You want to say ‘this is delicious!’, but how the heck do you say “this” again? It is, diese? dieses? dies? or dieser? What is even the gender of a streuselkuchen?
Spare yourself all the stress and sound super German by simply using the two expressions das da and das hier, which means “this thing here” and “that thing over there” respectively. They’re pretty independent of gender and will work for any singular word.
2. Don’t use “in” when saying a date in German
There are two ways of saying that something happened in a certain year, and neither of them contains the word ‘in’. You can either use the expression im Jahr (in the year of), or you can say the year, i.e. just the number.
Here’s how it looks:
English: I was born in 1985
German: Ich bin 1985 geboren
3. When talking about languages, use ‘kann’
Instead of saying that you can “speak” any language, you can tell a German simply that you ‘can’ language! For example, if you speak German, French, Turkish, Spanish and Italian, this is how you’d tell your German friends: Ich kann Deutsch, Französisch, Türkisch, Spanisch und Italienisch (I can speak German, French, Turkish, Spanish and Italian). This is the one time you’re allowed to forget the actual verb at the end!
This is just another way to be more efficient with your German language skills.
4. Don’t Say Ich bin heiß or Ich bin kalt
In Germany, the temperatures can get high in the summer and low in the winter, so it’s handy to know how to express your feelings about the temperature.
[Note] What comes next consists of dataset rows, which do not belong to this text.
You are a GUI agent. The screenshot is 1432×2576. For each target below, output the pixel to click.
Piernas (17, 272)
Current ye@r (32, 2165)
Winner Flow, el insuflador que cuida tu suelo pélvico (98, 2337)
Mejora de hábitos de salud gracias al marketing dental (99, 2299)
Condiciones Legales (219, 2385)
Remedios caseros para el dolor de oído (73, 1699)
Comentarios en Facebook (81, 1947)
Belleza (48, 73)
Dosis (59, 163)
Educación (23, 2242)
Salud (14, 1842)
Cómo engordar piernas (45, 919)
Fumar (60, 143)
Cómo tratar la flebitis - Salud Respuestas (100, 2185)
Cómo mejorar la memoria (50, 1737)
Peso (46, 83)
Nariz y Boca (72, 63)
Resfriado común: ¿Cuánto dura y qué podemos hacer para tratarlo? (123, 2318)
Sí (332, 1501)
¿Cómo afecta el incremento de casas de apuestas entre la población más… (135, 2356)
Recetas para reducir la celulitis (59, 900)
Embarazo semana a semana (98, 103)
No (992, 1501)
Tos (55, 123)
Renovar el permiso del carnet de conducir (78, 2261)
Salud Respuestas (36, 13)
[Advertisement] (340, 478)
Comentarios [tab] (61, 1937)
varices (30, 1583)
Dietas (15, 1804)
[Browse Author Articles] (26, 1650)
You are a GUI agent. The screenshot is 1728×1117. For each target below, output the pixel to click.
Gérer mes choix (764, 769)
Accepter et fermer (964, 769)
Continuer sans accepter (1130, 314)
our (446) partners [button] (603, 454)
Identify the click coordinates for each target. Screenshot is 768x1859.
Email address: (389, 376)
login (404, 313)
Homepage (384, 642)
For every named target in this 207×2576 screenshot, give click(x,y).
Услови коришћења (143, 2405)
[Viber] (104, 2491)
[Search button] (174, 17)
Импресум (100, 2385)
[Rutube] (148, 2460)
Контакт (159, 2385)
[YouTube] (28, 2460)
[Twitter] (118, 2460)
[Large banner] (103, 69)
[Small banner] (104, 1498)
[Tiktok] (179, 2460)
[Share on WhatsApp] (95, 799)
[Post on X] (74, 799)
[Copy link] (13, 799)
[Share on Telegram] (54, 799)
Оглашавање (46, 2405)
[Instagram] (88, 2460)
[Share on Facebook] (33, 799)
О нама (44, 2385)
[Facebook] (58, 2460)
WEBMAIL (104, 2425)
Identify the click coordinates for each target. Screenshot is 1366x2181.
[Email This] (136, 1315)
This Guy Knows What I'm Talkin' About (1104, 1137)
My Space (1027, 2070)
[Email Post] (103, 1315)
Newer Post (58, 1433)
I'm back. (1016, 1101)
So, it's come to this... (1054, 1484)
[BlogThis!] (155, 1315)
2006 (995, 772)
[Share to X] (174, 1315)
While heiß (hot), warm (warm) and kalt (cold) are the correct words to use for “hot” and “cold”, using them with ich bin will mean you’re telling people that you’re a hot or cold person. When you’re talking about how you’re feeling in the moment, simply replace the words ich bin with mir ist:
Mir ist heiß = I am feeling hot
Mir ist warm = I am feeling warm
Mir ist kalt = I am feeling cold
5. Watch out for the time
Germans say the time in two different ways. In schedules and formal environments, you will often hear the 24-hour clock times said out loud, as in Der Zug geht um 19 Uhr 45. (The train is leaving at nineteen hundred hours and forty-five). Once you get used to this, it’s a great way to avoid misunderstandings.
The other way of telling the time involves the words viertel (quarter) and halb (half) just like in English, but beware, when Germans say a time as halb, they actually mean one hour earlier than English speakers. This is because Germans think of half TO the hour, or the hour being half full.
So, remember: Half fünf is actually half past four.
6. Know Your Freund-ship
In English, you can simply call a friend a friend. But in German, watch out because the words Freund and Freundin can mean either a platonic friendship or a romantic relationship.
It’s common to use mein/meine (my) with the word Freund/Freundin. Be aware that this is ambiguous. It can mean a friend but often Germans will assume you are talking about a boyfriend or girlfriend. If you’re trying to impress a potential date when you drop a cool line about mein Freund (my boyfriend), things may not work out the way you liked.
So, how do you clear up your relationship status? Here are few tips:
When you want to say “my friend” as in “my buddy”, use the expressions ein Freund von mir (a friend of mine – male) and eine Freundin von mir (a friend of mine – female).
If it’s one of your besties, you can also say mein bester Freund (my best friend – male) or meine beste Freundin (my best friend – female).
The third way to make it clear that a friendship is platonic is to name that friend when you’re talking about them, for example, meine Freundin Daniela.
Here are some examples to help you clear it up:
Am Samstag gehe ich mit meiner Freundin ins Kino – On Saturday, I’m going to the cinema with my girlfriend. = LOVE RELATIONSHIP
Mein Freund Oliver und ich trinken heute Abend ein Bier zusammen – My friend Oliver and I are having a beer together tonight. = PLATONIC
Meine Freundin kommt auch zum Essen – My girlfriend is coming for the meal, too. = LOVE RELATIONSHIP…but we can’t be 100% sure.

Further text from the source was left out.